- Given passage

----------------------------------------

Second: If you're going to be doing a lot of baking (and, from your recent posts, it looks that way), you'd really be better off buying yeast in bulk.


----------



## abefroman

Thanks!

And yep, I plan on doing a fair amount. I have 11c of flour's worth rising right now.

Where is a good place to get bulk instant yeast? And which brand/type?


----------



## kyheirloomer

Although I'm sure there are other brands, SAF-Instant is pretty much the standard.

It's available in one-pound packages wherever bread-making supplies are sold. Not necessarily your supermarket, but from mills and places like that. King Arther and Weisenberger both sell it on-line.

Most supermarkets stock 4-oz jars of both active dry and instant. The instant (in both jars and envelopes) will be marked "bread machine." More expensive than the one-pounders, but still better than those little envelopes.


----------



## phatch

I dislike your question as it makes a poor assumption I think.   You could raise pretty much any amount of flour dough/batter with that amount of yeast if you're willing to give it time and conditions to work. There are recipes such as no knead bread or retarded rise breads and such that work with little yeast over a longer time in off conditions. 

To assume a standard rise/punch down/second rise over some few hours is to limit yourself. Lots of good within those limits but you should also know hot to think broader with yeast.


----------



## abefroman

phatch said:


> I dislike your question as it makes a poor assumption I think. You could raise pretty much any amount of flour dough/batter with that amount of yeast if you're willing to give it time and conditions to work. There are recipes such as no knead bread or retarded rise breads and such that work with little yeast over a longer time in off conditions.
> 
> To assume a standard rise/punch down/second rise over some few hours is to limit yourself. Lots of good within those limits but you should also know hot to think broader with yeast.


I was wondering the general rule of thumb for the standard 90-120 minute rise.


----------



## amazingrace

King Arthur Flour has yeast in bulk. To extend the shelf life, keep it in the freezer.

----------------------------------------

- Stored data
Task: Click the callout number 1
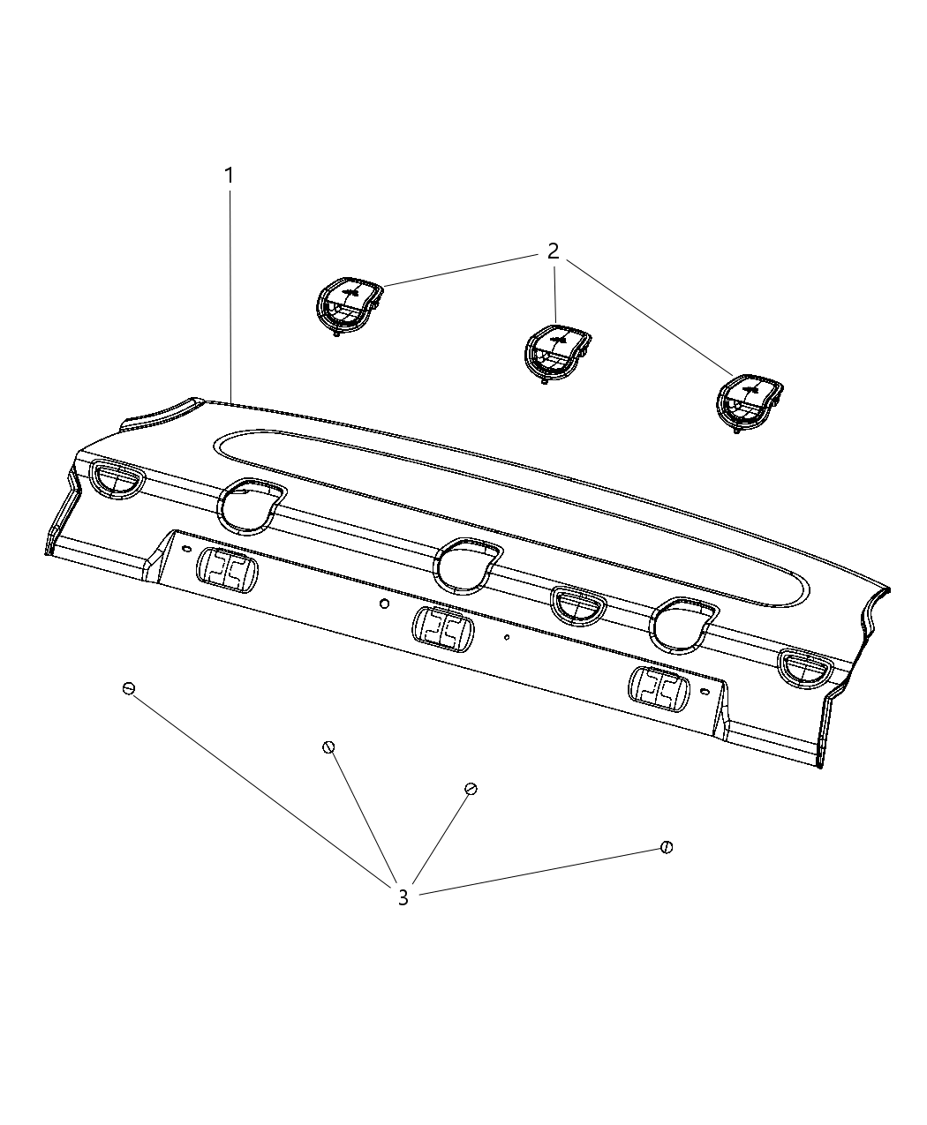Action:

----------------------------------------

- Task description
Transcribe the yeast thread from "Second: If you're" to "rising right now.".

- Reply
Second: If you're going to be doing a lot of baking (and, from your recent posts, it looks that way), you'd really be better off buying yeast in bulk.


----------



## abefroman

Thanks!

And yep, I plan on doing a fair amount. I have 11c of flour's worth rising right now.